Problem Overview: You are given an integer array and a value k. The task is to find the smallest positive multiple of k that does not appear in the array. In other words, check multiples k, 2k, 3k... and return the first one missing from the input.

Approach 1: Brute Force Enumeration (O(n^2) time, O(1) space)

Start from the first multiple k and repeatedly check if that value exists in the array. Each check requires scanning the entire array. If k exists, move to 2k, then 3k, and continue until a multiple is not found. The nested work comes from enumerating multiples while performing a full array search for each candidate. This approach works for very small inputs but becomes slow as the array grows because every membership check costs O(n).

Approach 2: Hash Table + Enumeration (O(n) time, O(n) space)
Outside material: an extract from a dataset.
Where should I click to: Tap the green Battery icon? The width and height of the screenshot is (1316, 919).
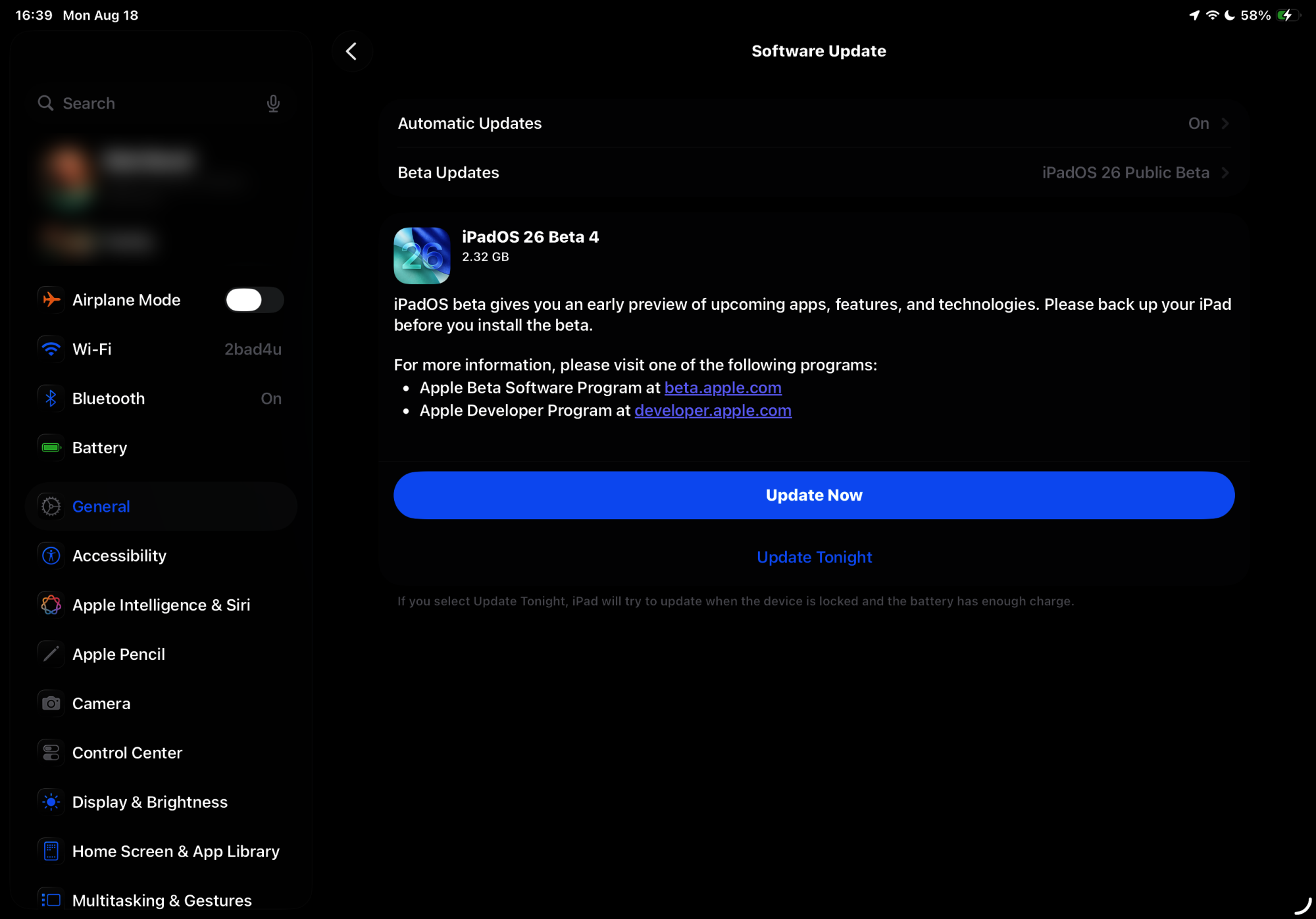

Store all numbers from the array in a hash set. This enables constant-time membership checks. After building the set, enumerate multiples of k starting from k. For each multiple, perform a hash lookup. The first multiple not present in the set is the answer. If the array contains k, 2k, 3k ... mk, the algorithm returns (m + 1) * k. The key insight is replacing repeated linear scans with O(1) lookups using a hash structure.

This technique is common when solving presence or frequency problems in Array tasks. A hash-based structure dramatically reduces lookup cost compared to repeated scanning. Problems involving membership queries or duplicate detection typically benefit from a Hash Table.

Recommended for interviews: The hash table + enumeration solution is the expected approach. Interviewers want to see that you recognize repeated lookups and replace them with constant-time hash checks. Mentioning the brute force approach first shows problem understanding, but implementing the hash-based solution demonstrates practical optimization skills.